Page MenuHomeSolus

OpenCL AMD Driver
Closed, WontfixPublic

Description

Please add the OpenCL userspace driver as provided in the amdgpu-pro driver stack. It allows you to fully use and enable your GPU to use OpenCL. The current xorg amdgpu driver does not provide this, and the ocl-icd package does not work correctly with a lot of software. I'm pretty sure it is open source, but comes from the amdgpu-pro drivers.

https://aur.archlinux.org/packages/opencl-amd/

Event Timeline

DataDrake claimed this task.
DataDrake added a subscriber: DataDrake.

We cannot legally redistribute the amdgpu-pro driver per 3.2

3. RESTRICTIONS
Except for the limited license expressly granted in Section 2 herein, You have no other rights in the Software, whether express, implied, arising by estoppel or otherwise. Further restrictions regarding Your use of the Software are set forth below. You may not:
  1. modify or create derivative works of the Software;
  2. distribute, assign or otherwise transfer the Software;
  3. decompile, reverse engineer, disassemble or otherwise reduce the Software to a human-perceivable form (except as allowed by applicable law);
  4. alter or remove any copyright, trademark or patent notice(s) in the Software; or
  5. use the Software to: (i) develop inventions directly derived from confidential information to seek patent protection; (ii) assist in the analysis of Your patents and patent applications; or (iii) modify existing patents.;
  6. use, modify and/or distribute any of the Software so that any part becomes subject to a Free Software License.

Source: https://support.amd.com/en-us/download/gpu-pro-eula

AMD OpenCL support is provided via the ROCm platform and AMDKFD.

Ok. How do I install ROCm or AMDKFD as it is not supported for Solus? Is there a way?

AMDKFD is already available in our linux-current kernel package as of the 4.17.2 update. I will personally be working on ROCm as soon as work quiets down in a week or two.

From everything I've read in the docs, it is known to work with the Fiji (R9 Fury) and Polaris (400/500 series) GPUs with Vega10 support coming in kernel 4.18. Older Tonga (2X5) and Hawaii (300 series) cards may be supported, but are listed as experimental. Older cards are not supported at all. I believe that to also be the case with the amdgpu-pro drivers.

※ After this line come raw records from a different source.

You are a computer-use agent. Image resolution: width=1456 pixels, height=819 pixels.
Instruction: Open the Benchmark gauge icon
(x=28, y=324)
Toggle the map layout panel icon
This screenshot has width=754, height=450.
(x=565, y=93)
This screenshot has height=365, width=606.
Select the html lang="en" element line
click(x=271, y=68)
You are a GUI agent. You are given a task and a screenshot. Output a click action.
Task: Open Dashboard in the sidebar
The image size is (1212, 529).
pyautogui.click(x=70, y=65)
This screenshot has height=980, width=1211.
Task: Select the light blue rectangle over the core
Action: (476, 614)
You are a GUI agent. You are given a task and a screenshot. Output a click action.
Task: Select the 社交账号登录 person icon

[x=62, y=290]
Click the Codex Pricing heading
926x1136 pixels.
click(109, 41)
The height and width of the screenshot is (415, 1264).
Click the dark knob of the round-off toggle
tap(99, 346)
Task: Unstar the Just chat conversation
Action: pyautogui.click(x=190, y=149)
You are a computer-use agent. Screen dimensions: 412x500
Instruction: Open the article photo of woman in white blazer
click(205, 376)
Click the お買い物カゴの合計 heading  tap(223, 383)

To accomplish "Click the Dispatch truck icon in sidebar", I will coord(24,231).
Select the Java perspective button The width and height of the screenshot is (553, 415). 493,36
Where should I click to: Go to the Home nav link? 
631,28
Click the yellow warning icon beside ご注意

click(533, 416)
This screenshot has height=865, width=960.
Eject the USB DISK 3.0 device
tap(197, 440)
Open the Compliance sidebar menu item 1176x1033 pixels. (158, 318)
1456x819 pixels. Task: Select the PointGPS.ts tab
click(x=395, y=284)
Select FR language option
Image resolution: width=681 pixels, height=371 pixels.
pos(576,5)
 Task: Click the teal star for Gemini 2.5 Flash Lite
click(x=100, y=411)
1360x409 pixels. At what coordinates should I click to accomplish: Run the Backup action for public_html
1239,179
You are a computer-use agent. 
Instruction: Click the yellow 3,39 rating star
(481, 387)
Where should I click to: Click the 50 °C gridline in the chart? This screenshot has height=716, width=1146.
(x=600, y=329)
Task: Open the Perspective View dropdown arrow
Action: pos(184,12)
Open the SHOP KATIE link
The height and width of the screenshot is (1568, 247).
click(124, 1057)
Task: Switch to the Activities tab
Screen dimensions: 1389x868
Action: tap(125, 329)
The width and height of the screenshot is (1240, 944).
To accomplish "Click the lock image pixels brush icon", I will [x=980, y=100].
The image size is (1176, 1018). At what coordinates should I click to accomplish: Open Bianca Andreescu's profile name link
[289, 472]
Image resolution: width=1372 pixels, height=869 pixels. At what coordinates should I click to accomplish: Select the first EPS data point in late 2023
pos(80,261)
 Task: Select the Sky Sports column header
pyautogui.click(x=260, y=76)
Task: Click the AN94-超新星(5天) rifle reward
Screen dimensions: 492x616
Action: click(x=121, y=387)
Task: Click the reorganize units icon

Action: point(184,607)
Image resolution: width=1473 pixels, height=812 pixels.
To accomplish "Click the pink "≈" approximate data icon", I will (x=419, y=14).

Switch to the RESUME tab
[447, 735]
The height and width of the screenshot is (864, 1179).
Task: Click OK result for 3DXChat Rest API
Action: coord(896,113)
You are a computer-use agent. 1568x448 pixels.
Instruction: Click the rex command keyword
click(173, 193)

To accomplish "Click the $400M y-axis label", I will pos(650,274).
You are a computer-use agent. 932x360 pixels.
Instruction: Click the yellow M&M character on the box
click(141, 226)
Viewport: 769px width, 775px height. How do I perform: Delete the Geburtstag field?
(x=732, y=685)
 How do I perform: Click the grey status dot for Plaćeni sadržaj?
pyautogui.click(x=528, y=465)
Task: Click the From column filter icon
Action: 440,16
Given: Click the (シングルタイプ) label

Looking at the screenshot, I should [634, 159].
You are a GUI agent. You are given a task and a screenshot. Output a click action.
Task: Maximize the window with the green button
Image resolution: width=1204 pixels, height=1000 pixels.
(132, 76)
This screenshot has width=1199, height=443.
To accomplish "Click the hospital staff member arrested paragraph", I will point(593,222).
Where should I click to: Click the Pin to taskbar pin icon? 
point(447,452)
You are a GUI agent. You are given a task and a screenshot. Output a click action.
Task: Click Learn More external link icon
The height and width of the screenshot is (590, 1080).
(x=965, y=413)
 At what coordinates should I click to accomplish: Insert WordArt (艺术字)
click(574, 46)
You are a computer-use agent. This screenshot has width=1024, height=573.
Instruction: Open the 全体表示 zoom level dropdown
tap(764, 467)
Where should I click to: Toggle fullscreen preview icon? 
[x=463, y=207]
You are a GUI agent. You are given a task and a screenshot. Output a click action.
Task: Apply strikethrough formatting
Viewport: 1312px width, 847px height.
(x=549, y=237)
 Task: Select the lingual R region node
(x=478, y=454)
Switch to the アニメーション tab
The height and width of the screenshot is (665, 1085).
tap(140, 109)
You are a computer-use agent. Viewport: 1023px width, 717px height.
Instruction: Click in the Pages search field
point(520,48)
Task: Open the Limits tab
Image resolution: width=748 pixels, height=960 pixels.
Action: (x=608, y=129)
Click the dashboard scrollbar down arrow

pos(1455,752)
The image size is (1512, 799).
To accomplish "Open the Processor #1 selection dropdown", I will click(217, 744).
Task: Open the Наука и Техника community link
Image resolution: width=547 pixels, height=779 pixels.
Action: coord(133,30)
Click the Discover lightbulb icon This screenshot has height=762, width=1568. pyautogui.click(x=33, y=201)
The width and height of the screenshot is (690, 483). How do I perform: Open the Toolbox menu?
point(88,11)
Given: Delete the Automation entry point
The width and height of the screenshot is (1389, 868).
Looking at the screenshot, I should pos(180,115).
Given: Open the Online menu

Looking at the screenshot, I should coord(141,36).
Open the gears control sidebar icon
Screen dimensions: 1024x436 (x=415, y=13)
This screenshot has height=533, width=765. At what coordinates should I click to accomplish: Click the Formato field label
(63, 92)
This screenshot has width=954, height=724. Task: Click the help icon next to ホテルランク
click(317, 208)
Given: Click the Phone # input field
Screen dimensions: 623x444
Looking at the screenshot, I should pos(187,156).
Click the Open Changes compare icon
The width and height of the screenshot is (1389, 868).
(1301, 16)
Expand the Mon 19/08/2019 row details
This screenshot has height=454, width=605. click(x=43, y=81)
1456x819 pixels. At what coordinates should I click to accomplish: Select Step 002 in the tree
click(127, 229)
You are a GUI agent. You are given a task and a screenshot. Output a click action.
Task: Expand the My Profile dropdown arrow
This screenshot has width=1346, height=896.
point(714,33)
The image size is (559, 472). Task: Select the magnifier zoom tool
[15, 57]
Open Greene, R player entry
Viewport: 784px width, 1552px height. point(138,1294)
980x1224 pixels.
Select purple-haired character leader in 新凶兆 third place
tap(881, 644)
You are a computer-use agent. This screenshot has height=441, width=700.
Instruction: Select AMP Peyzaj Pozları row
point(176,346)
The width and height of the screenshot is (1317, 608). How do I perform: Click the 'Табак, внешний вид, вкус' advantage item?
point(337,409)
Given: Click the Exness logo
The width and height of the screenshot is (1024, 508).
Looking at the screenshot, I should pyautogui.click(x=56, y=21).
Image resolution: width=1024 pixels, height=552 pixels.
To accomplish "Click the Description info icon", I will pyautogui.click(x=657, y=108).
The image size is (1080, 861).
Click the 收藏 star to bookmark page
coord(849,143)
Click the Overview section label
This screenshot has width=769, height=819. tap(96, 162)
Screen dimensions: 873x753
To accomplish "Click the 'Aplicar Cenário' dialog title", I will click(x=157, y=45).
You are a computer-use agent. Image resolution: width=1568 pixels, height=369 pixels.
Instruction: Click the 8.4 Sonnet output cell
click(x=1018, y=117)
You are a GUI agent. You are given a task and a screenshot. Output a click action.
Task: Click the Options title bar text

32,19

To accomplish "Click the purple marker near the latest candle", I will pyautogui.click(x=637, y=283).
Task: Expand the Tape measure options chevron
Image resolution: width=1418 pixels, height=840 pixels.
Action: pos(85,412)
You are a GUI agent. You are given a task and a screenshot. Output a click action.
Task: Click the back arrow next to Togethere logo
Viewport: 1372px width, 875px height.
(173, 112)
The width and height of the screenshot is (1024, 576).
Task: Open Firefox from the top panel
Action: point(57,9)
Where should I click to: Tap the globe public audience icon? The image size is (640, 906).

Hey, did you ever add ROCm? I dont mean to bother you

Sync got delayed, so I didn't want to land those changes and push it farther back.

EDIT: I will comment here when I finish.

Hi everyone. I do not know, how much work you already put into getting ROCm to run on Solus. I did some tests recently and I want to share my experiences.

  1. Numactl libraries needs to be installed: git clone https://github.com/numactl/numactl.git Do sh autogen.sh, ./configure, make, sudo make install . For some reason, libraries are not found afterwards. Even after writing path to /etc/ld.so.conf.d/roc.conf and ldconfig. So I created symbolic links:
    • sudo ln -s /usr/local/lib/libnuma.so /usr/lib/libnuma.so
    • sudo ln -s /usr/local/lib/libnuma.so /usr/lib/libnuma.so.1
    • sudo ln -s /usr/local/lib/libnuma.so /usr/lib/libnuma.so.1.0.0
  1. ROC-Thunk-Interface: For the mainline kernel (>= 4.17) a special branch (fxkamd/drm-next-wip) needs to be used. Details: https://github.com/RadeonOpenCompute/ROCK-Kernel-Driver/issues/37
  1. ROC-Runtime:
    • install libelf-devel from Solus repository.
    • git clone --branch "roc-1.8.x" https://github.com/RadeonOpenCompute/ROCR-Runtime.git Change into src folder in follow instructions as described on github Readme file. I just changed the CMAKE_PREFIX_PATH. Compile as described and path to libraries (libhsa-runtime64.so) into /etc/ld.so.conf.d/roc.conf
  1. Before testing sample program which comes with ROC-Runtime, get additional libraries:
  1. vector_copy sample program which comes with ROC-Runtime. Add manually include and library path to libhsa-runtime64.so into Makefile. When running vector_copy , some infos are print out in the console and then program crashes with segmentation fault.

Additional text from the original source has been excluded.